For the first three months, I was bedridden and every morning felt like Groundhog Day meets The Hangover. Everyone marveled at my growing bump and glowing skin; I was supposed to be euphoric, but I existed in a torturous and alienating sick twilight zone where every morning felt like the worst hangover of all time. My 5 a.m. alarm clock was a combination of barfing and diarrhea at once, and the first few months I used the bathroom garbage can as my secondary receptacle.
Most books predicted the morning sickness would end by week 14. By week 15, I scoured the internet for stories of how it would end by 20 weeks. And when I was still throwing up at week 30, it had become part of my routine. I hurled all over New York City: behind a dumpster behind the Rockefeller Christmas tree, in Central Park on St. Patrick’s Day, and in a cab on the way to my sister’s apartment uptown. I ended up in the ER several times for IV fluids and an overpriced prescription for the overpriced anti-nausea medicine, Zofran, which replaced the nausea with blinding migraines which led to nausea.
No matter what I ate, it made me nauseated. If something worked to appease me once, it rarely worked a second time. Medical professionals reassured me, saying this was normal, just another rote pregnancy symptom. I puked every day, with the last time being minutes before my emergency C-section.
They promised the nausea would end as soon as she was born, and it did. I didn’t remember what it felt like to feel normal anymore. I didn’t know what it would be like to enjoy food again. It had been a trigger for my intense misery for nine months. For the first few months, I reminded myself it was the pregnancy which made me throw up, not food. But my brain didn’t believe me; it was scarred (and scared).
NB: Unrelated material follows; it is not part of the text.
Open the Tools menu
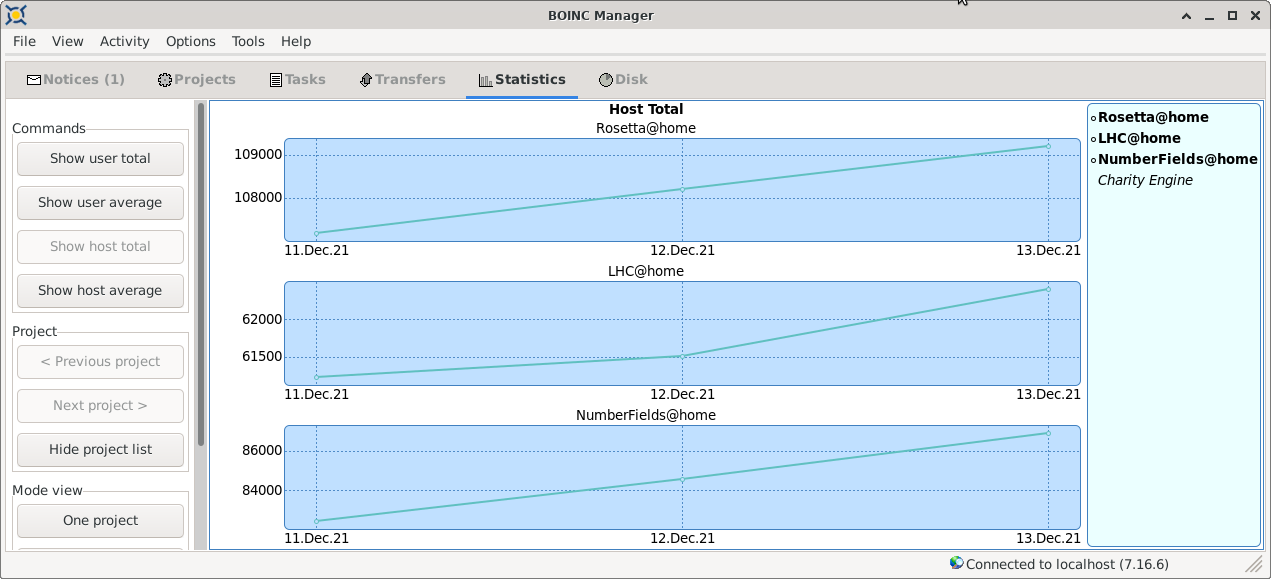The image size is (1271, 579). 248,41
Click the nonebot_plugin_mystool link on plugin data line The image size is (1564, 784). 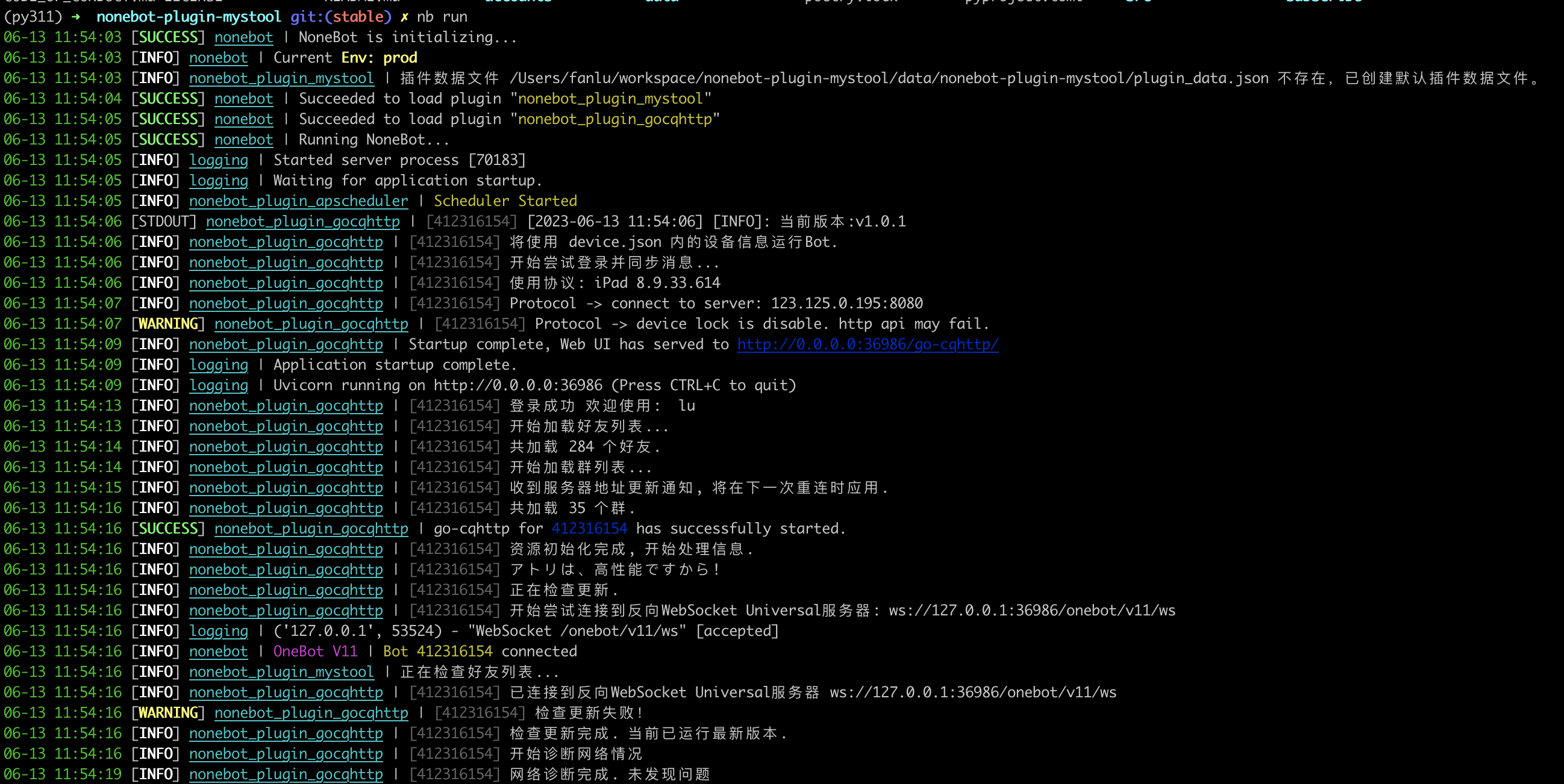coord(281,78)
You don’t read about HG/PTSD in What to Expect When You’re Expecting, but after four years of self-analysis, Sherlock Holmes-ing my varied neuroses together, I created this psychological (medical) pronouncement, which the internet happily validated.
As it turns out, those nine months of puking purgatory had long-lasting effects on me. Six years later, I’m easily nauseated and still dread many foods, afraid they will cause vomiting. Whenever I smell anything from my pregnancy (which throughout the course of three seasons in New York City was everything), my hypersensitive gag reflex would be stimulated, sending me into a spiral of puke paranoia.
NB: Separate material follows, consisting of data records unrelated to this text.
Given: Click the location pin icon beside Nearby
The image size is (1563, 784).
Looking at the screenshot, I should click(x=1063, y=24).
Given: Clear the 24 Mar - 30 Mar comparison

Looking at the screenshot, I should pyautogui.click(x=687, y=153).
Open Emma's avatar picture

One of the symptoms of PTSD is avoiding situations that remind you of the event or trigger memories of the traumatic event. This becomes complicated when food is the evil instigator.
Some people suspected I had an eating disorder, but I was never worried about getting fat. In fact, for the first time in my life, I didn’t obsess over my body image. On the contrary, I made silent deals with the Nausea God that I’d take 20 pounds if only he took away nausea.
Sometimes I think this diagnosis is no different than any of my other mental health challenges: a psychotic cocktail made of equal parts OCD, hypochondria, anxiety, and panic disorder. The common denominator is fear of death and of losing control. I feel slightly victorious now that I’ve deconstructed my psychosis, and understanding the mysterious complexities of this reaction has shown me there is hope. However, I equally feel frustrated and impatient — though resolution and relief seem achievable — that the day I don’t feel this phantom nausea still seems far from reach.